Dataset rows

++++++++++

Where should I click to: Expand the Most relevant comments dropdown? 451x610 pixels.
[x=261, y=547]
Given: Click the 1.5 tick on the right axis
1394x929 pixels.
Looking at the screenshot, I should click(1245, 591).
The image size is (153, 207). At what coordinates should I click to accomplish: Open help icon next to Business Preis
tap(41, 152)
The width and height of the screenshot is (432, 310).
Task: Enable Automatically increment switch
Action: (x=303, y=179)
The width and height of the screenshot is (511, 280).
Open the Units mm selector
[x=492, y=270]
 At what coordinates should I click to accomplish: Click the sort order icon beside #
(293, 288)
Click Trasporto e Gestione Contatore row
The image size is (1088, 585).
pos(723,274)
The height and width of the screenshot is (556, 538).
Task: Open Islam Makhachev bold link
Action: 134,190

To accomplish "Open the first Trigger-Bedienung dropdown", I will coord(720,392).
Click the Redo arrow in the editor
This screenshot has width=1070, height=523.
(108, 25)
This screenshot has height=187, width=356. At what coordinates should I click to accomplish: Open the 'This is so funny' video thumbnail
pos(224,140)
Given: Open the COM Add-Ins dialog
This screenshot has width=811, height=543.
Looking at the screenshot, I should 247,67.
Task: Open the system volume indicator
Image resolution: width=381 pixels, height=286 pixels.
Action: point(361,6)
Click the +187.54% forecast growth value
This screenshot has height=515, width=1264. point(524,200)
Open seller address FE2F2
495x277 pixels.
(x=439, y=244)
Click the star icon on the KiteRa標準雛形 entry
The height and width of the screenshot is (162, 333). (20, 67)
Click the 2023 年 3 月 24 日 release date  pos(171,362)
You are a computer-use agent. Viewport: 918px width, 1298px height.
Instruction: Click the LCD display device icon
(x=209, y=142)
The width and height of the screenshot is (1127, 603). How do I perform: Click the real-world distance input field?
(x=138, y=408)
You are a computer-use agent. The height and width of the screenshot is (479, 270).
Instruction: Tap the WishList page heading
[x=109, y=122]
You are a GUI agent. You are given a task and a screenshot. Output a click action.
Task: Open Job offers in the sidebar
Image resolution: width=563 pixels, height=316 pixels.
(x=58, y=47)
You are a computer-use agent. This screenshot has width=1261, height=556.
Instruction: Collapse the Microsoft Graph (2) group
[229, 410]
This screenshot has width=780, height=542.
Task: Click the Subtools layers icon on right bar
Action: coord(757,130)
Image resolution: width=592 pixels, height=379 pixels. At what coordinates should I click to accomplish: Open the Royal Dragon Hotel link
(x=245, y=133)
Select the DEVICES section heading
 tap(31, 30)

++++++++++

Work to be completed
Reproduce all of the data above verbatim, line by line, with nothing changed, left out, or added.

Output for this task
Where should I click to: Expand the Most relevant comments dropdown? 451x610 pixels.
[x=261, y=547]
Given: Click the 1.5 tick on the right axis
1394x929 pixels.
Looking at the screenshot, I should click(1245, 591).
The image size is (153, 207). At what coordinates should I click to accomplish: Open help icon next to Business Preis
tap(41, 152)
The width and height of the screenshot is (432, 310).
Task: Enable Automatically increment switch
Action: (x=303, y=179)
The width and height of the screenshot is (511, 280).
Open the Units mm selector
[x=492, y=270]
 At what coordinates should I click to accomplish: Click the sort order icon beside #
(293, 288)
Click Trasporto e Gestione Contatore row
The image size is (1088, 585).
pos(723,274)
The height and width of the screenshot is (556, 538).
Task: Open Islam Makhachev bold link
Action: 134,190

To accomplish "Open the first Trigger-Bedienung dropdown", I will coord(720,392).
Click the Redo arrow in the editor
This screenshot has width=1070, height=523.
(108, 25)
This screenshot has height=187, width=356. At what coordinates should I click to accomplish: Open the 'This is so funny' video thumbnail
pos(224,140)
Given: Open the COM Add-Ins dialog
This screenshot has width=811, height=543.
Looking at the screenshot, I should 247,67.
Task: Open the system volume indicator
Image resolution: width=381 pixels, height=286 pixels.
Action: point(361,6)
Click the +187.54% forecast growth value
This screenshot has height=515, width=1264. point(524,200)
Open seller address FE2F2
495x277 pixels.
(x=439, y=244)
Click the star icon on the KiteRa標準雛形 entry
The height and width of the screenshot is (162, 333). (20, 67)
Click the 2023 年 3 月 24 日 release date  pos(171,362)
You are a computer-use agent. Viewport: 918px width, 1298px height.
Instruction: Click the LCD display device icon
(x=209, y=142)
The width and height of the screenshot is (1127, 603). How do I perform: Click the real-world distance input field?
(x=138, y=408)
You are a computer-use agent. The height and width of the screenshot is (479, 270).
Instruction: Tap the WishList page heading
[x=109, y=122]
You are a GUI agent. You are given a task and a screenshot. Output a click action.
Task: Open Job offers in the sidebar
Image resolution: width=563 pixels, height=316 pixels.
(x=58, y=47)
You are a computer-use agent. This screenshot has width=1261, height=556.
Instruction: Collapse the Microsoft Graph (2) group
[229, 410]
This screenshot has width=780, height=542.
Task: Click the Subtools layers icon on right bar
Action: coord(757,130)
Image resolution: width=592 pixels, height=379 pixels. At what coordinates should I click to accomplish: Open the Royal Dragon Hotel link
(x=245, y=133)
Select the DEVICES section heading
 tap(31, 30)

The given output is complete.